■ EXERCISE INSTRUCTIONS
In the records below, find the line with "This screenshot has width=720, height=1039." and repeat exactly every line from it through the line with "Click the Microsoft Edge logo icon". Pictures stay out.

^^^^^^^^^^^^^^^^

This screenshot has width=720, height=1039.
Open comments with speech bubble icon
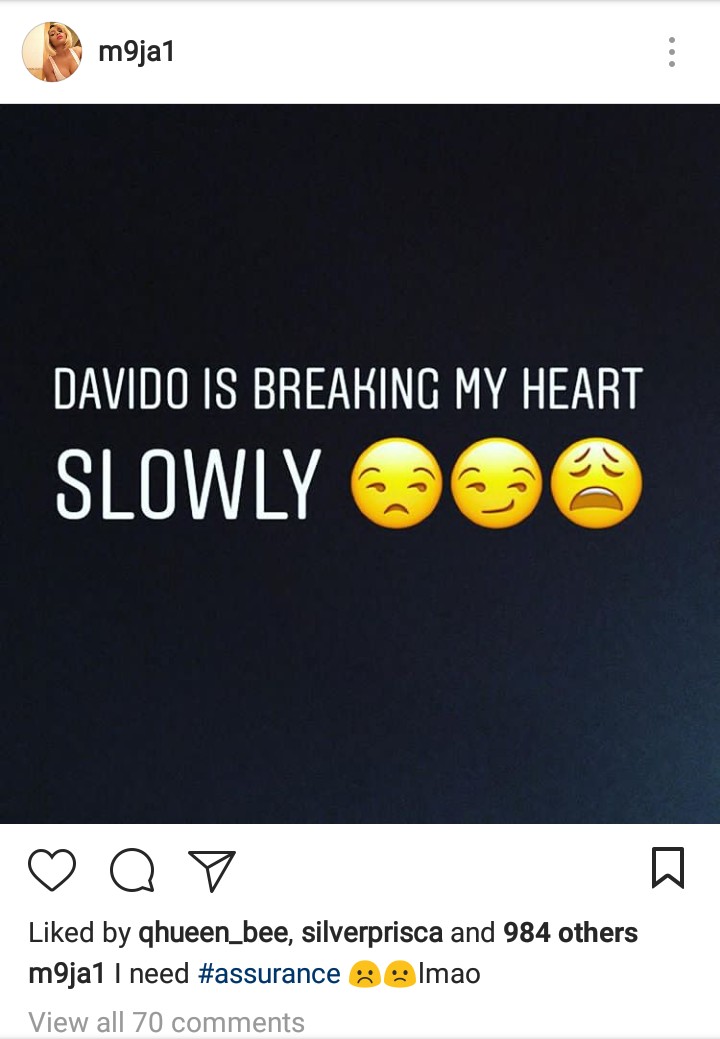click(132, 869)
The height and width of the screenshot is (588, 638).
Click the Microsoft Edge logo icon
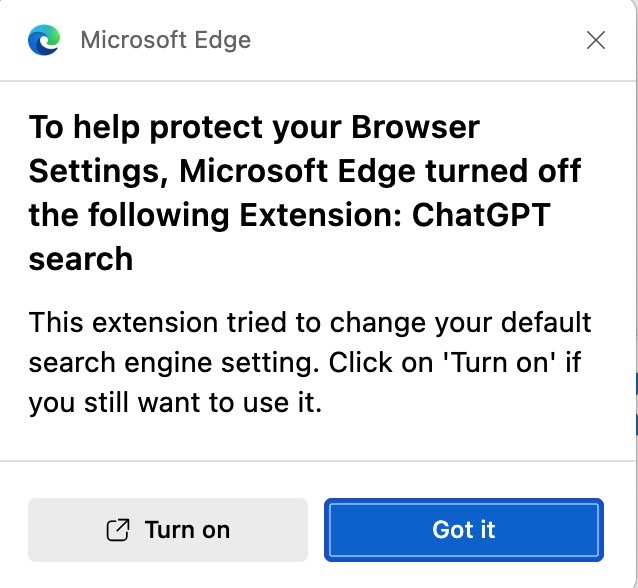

^^^^^^^^^^^^^^^^

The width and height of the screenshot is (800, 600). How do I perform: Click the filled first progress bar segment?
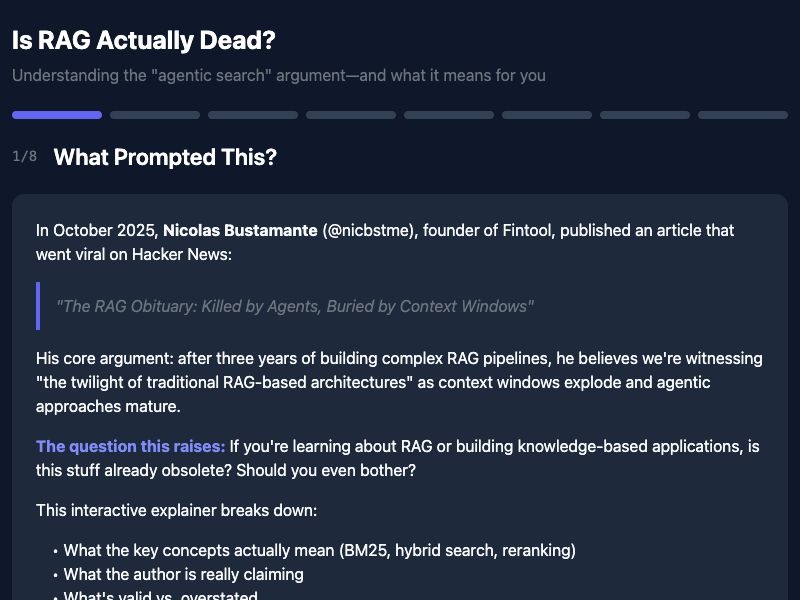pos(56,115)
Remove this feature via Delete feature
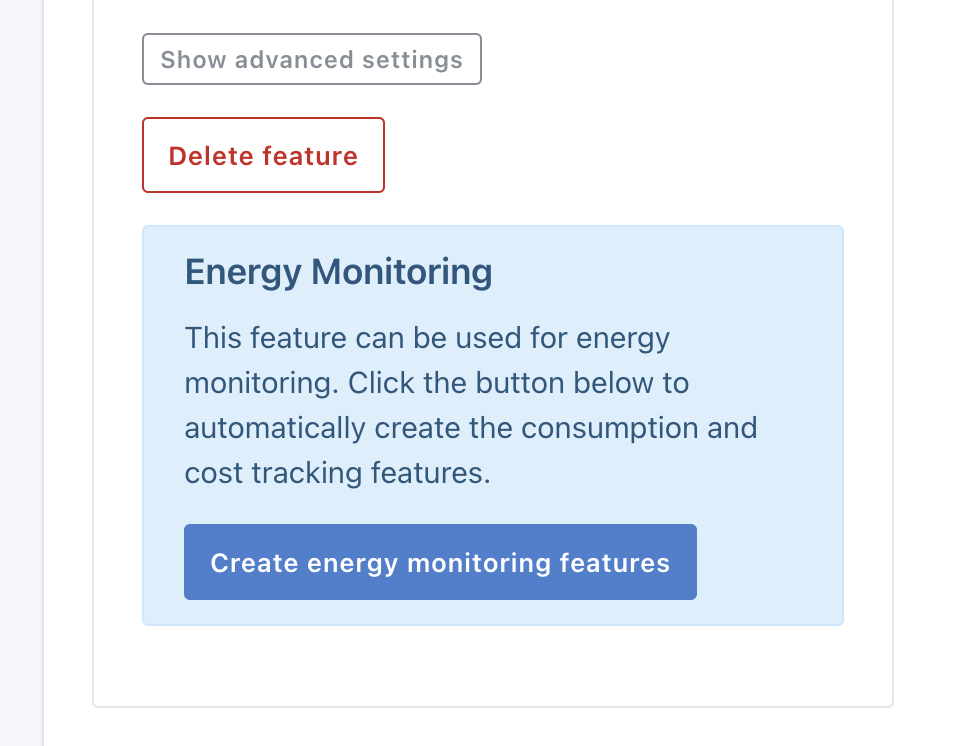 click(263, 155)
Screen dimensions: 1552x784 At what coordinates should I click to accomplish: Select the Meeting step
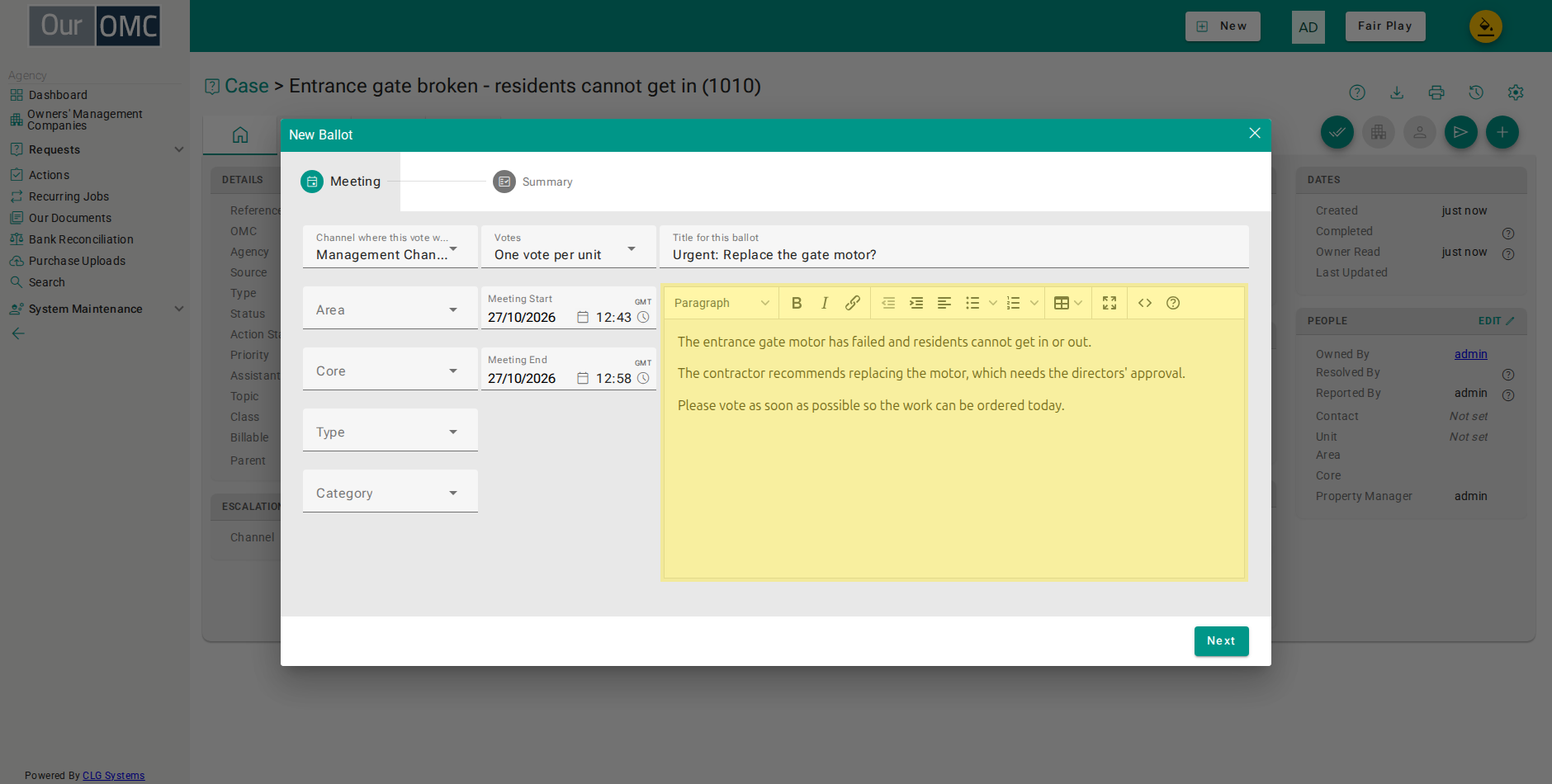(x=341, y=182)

^^^^^^^^^^^^^^^^

■ FINISHED TASK
This screenshot has width=720, height=1039.
Open comments with speech bubble icon
click(132, 869)
The height and width of the screenshot is (588, 638).
Click the Microsoft Edge logo icon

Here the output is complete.